|
History as we know it would be quite different if people were given second chances. Joan of Ark, for example, might have decided to tell those nagging visions to simply bugger off, that she was quite happy as a peasant and that the English, though undoubtedly criminals when it comes to matters of the palate, weren’t such a bad bunch after all.
Or take Marie Antoinette. No doubt she would have chosen her words with more care. Instead of advocating the inclusion of cake and other pastries in the diet of the starving and revolting masses, she probably would have mumbled something about “socioeconomic disparity”, linked with an “unstable supply in certain commodities leading to unforeseen, but inevitable shortages which would, no doubt, be addressed meaningfully and decisively and that anyway, cakes – a high source of trans fats - could not possibly serve the common good or be good for the commoners”. Or something like that.
These historical example should be used sparingly, but they do help to shed light on the citizens of the greatest province in the world, if one does not count Saxony. Simply put (although it might be too late for that) you will seldom find us Nova Scotians unprepared when history lobs a re-run in our general direction, especially when the re-run in question is a rather largish storm.
Astute archivists and students of this column are already aware that we Bluenosers were not too panicked when told that Hurricane Juan was bearing down on us. From the youngest to the oldest, nonchalance was the order of the day. Thus, babies were seen pointing at the gathering clouds and smiling, middle aged men thought about boarding up windows, but mowed their lawns instead, while grandmothers of various sizes told everyone within earshot that in centuries past they had lived through much worse and that the young in general worry way too much.
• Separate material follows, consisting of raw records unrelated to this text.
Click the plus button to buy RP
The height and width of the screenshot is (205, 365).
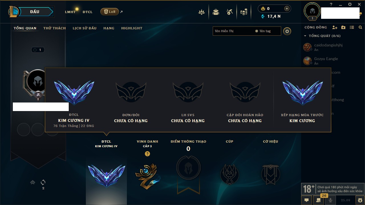click(287, 9)
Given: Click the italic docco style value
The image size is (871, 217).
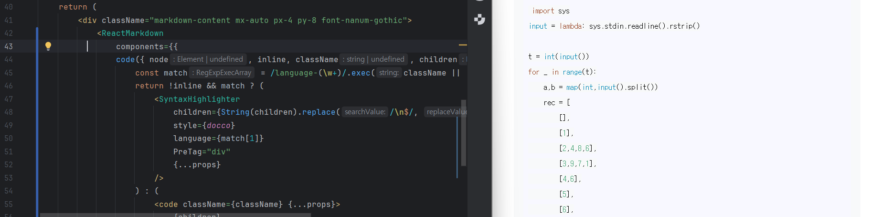Looking at the screenshot, I should [x=219, y=125].
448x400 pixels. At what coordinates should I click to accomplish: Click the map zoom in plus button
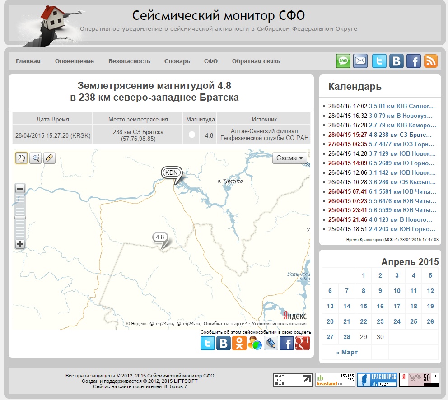point(20,244)
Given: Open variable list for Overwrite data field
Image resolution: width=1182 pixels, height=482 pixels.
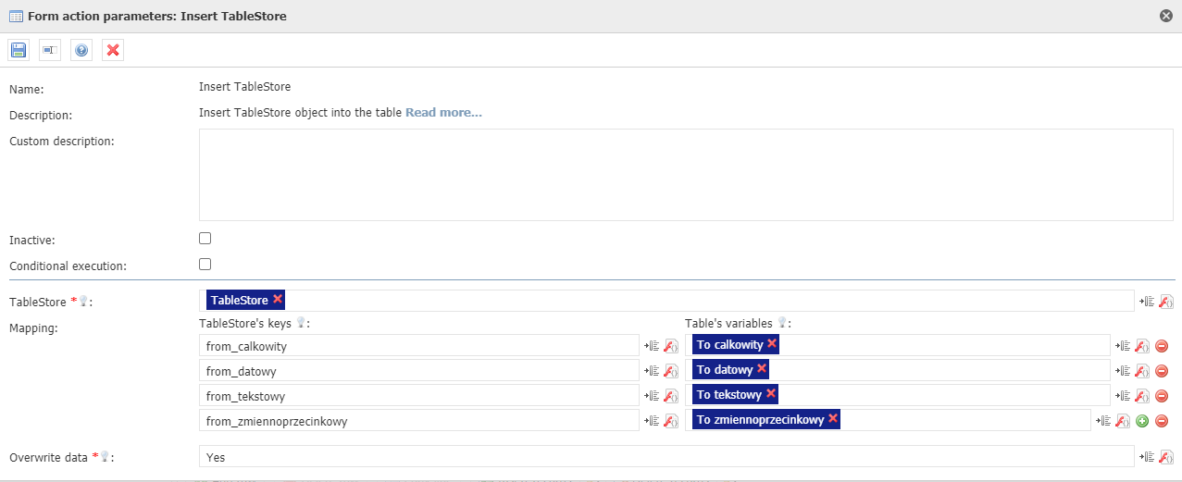Looking at the screenshot, I should [x=1148, y=457].
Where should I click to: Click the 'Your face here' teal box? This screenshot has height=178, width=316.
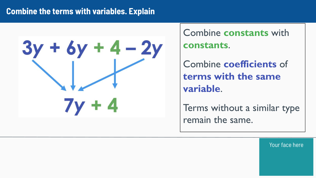click(286, 157)
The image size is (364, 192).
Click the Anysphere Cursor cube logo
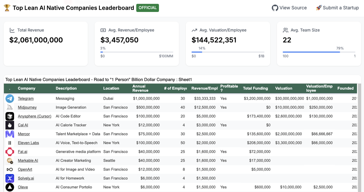(10, 116)
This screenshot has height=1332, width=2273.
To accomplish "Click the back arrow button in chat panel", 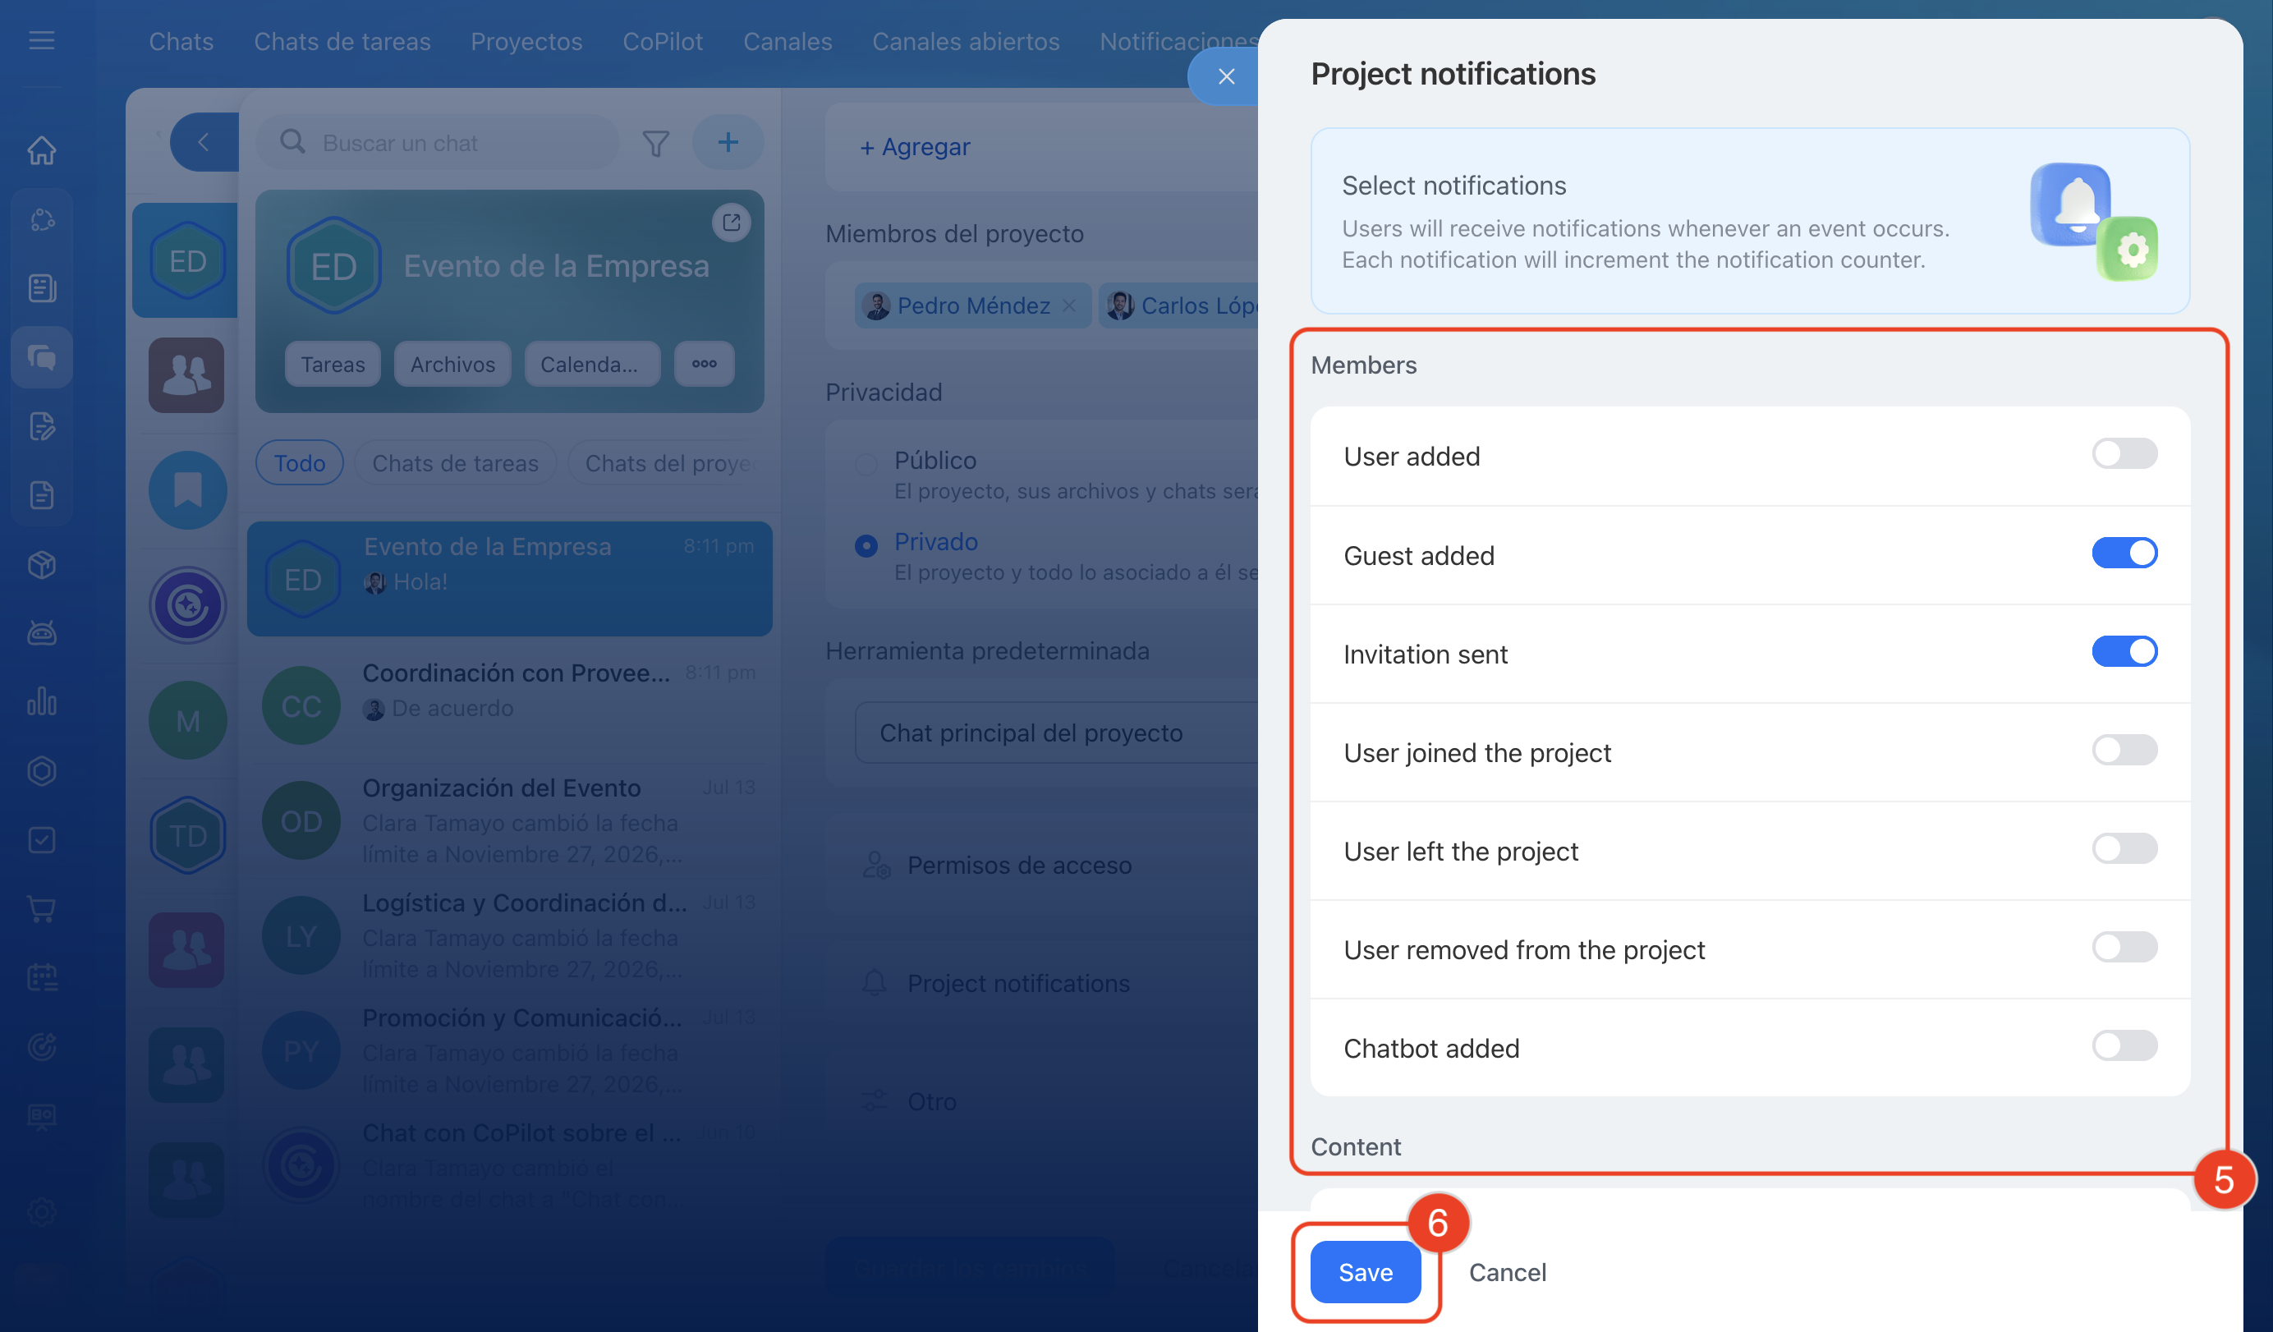I will pyautogui.click(x=204, y=142).
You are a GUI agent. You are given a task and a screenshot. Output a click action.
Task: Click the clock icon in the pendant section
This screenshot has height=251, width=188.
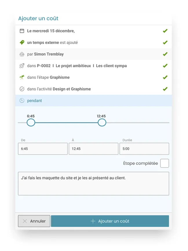click(22, 100)
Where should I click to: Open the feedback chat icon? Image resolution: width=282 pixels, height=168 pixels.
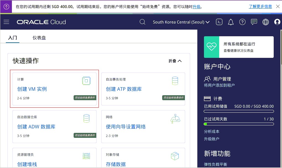tap(254, 22)
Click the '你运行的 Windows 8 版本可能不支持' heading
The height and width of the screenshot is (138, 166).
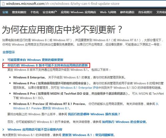pos(47,65)
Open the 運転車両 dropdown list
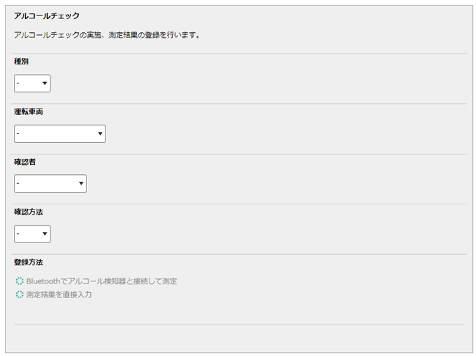The image size is (476, 356). click(x=59, y=134)
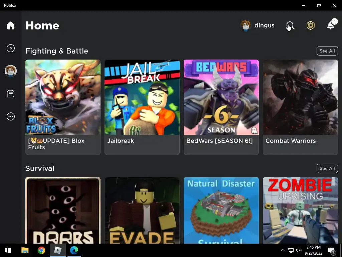The image size is (342, 257).
Task: Open the Home icon in sidebar
Action: [x=10, y=25]
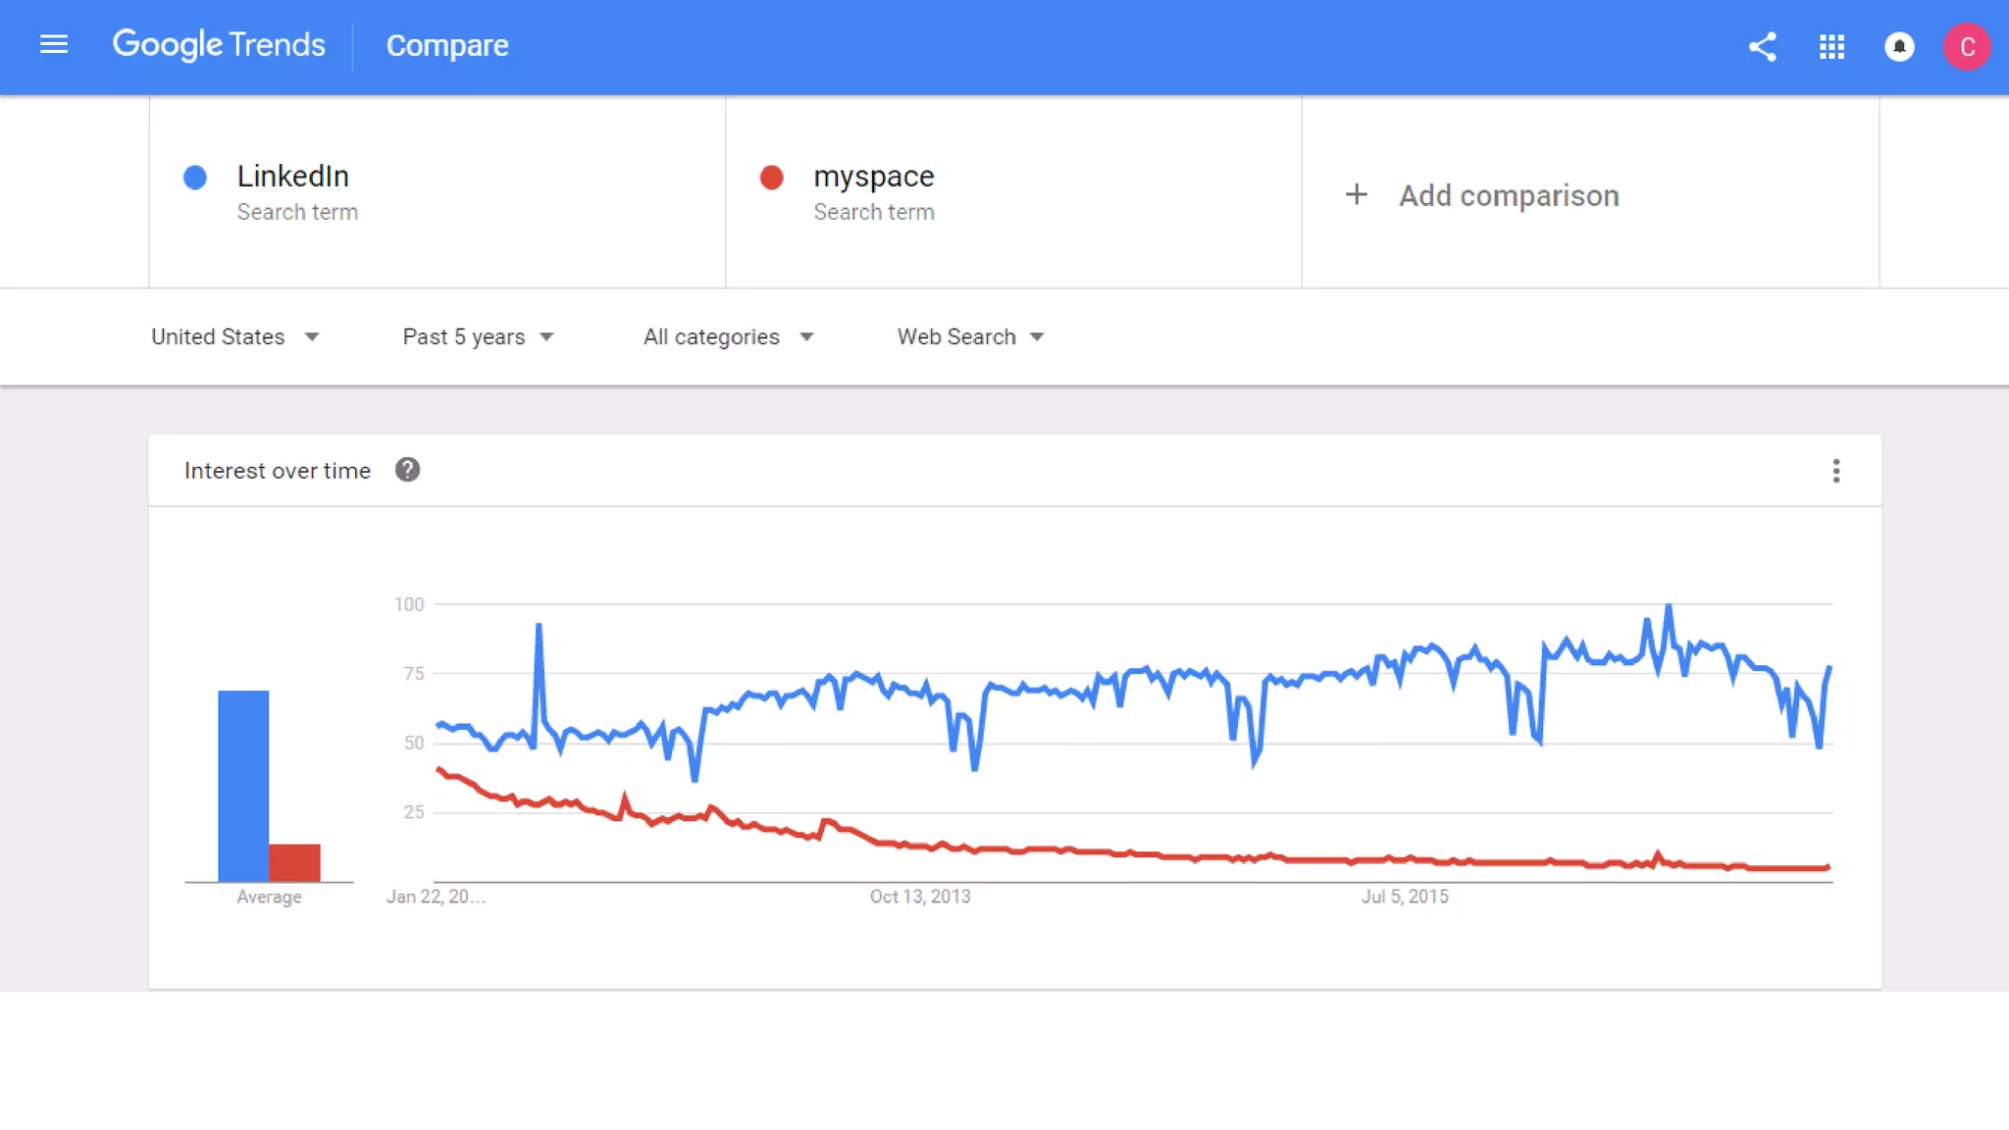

Meanwhile weathermen, their faces in various shades of red, were sounding the alarm, but only Mrs. Applebee of 6634 Black street took notice and caused a one person run on candles. The rest of us were caught utterly unprepared in bars, bowling alleys, and beds when the storm hit.
For the reader to get a picture of Halifax the morning after Juan, imagine Pompey minus the lava, togas and Romans. Like the ancient city, we were left without television and power, and like the Pompeians we were now forced to walk to the nearest Pizza Place on foot, since trees had carelessly and indiscriminately strewn themselves over roads and alleys, making deliveries next to impossible. In short, the whole thing was an utter disaster.
It was only natural then, that when Hurricane Ophelia was announced with great pomp and circumstance, we Nova Scotians sprang into action. Babies stopped smiling and started to load formula into their strollers, middle aged men finished mowing their lawns then hurried to the nearest beer store, and grandmothers stocked up on knitting yarn and green bingo markers. Classes in hoarding saw an increase in attendance, yet the mood of the city was one of defiant calm.
As a good Haligonian, I followed the stoic and orderly preparations that were underway . Thus, there was no hint of panic as I bought 42 packages of ‘D’ cell batteries, 15 flashlights, 42 cases of flatbread, 16 cylinders of propane and a 300 bottles of Perrier (lemon flavour). Calmly I wrestled a feisty 60 year old for the last transistor radio and stoically hit her with a Tysonesque uppercut when she started to swing her cane.
A slight restlessness did creep in for a moment when my two new generators refused to be stuffed into my Sunfire, but my peace of mind was restored when they found ample room in an SUV which I had car-jacked without any undue haste.
She-Who-Should-Be-More-Rational, it must be said, did in the end loose her cool when we could not seem to find any room for the dairy cow that I had found wandering in the Valley, but overall my preparations for Ophelia went off with military precision. I could only ruefully smile at all those last minute hoarders. They must have immigrated from B.C.
They say that history repeats itself. If so, Ophelia failed to read the script. Instead of blowing ashore with the fury of a Wal-Mart shopper who had lost her coupons, she strolled by, had a quick look around, decided that a direct assault was simply not worth the trouble, and quickly booked herself on the next flight to Newfoundland.
A palpable sense of disappointment was felt all across the province. Being snubbed by an enemy can have a deflating effect. Imagine, if you please, France in 1941, expecting to be invaded by the mighty German army, finding herself attacked by Liechtenstein, instead . An insult such as that would have caused a grievous blow to the pride of Frenchmen short and tall, from which they would not have recovered to this date.
Nova Scotians, however, are made of sterner stuff. Ophelia was quickly forgiven her faux pas, and life returned to normal. There was only the small matter of the 15 pumpkin pies which were now resting on the crate of candles in our bathroom. After a short deliberation with She-Who-Was-Right-After-All , I decided that the best option was to bring them down to the soup kitchen: let them eat cake.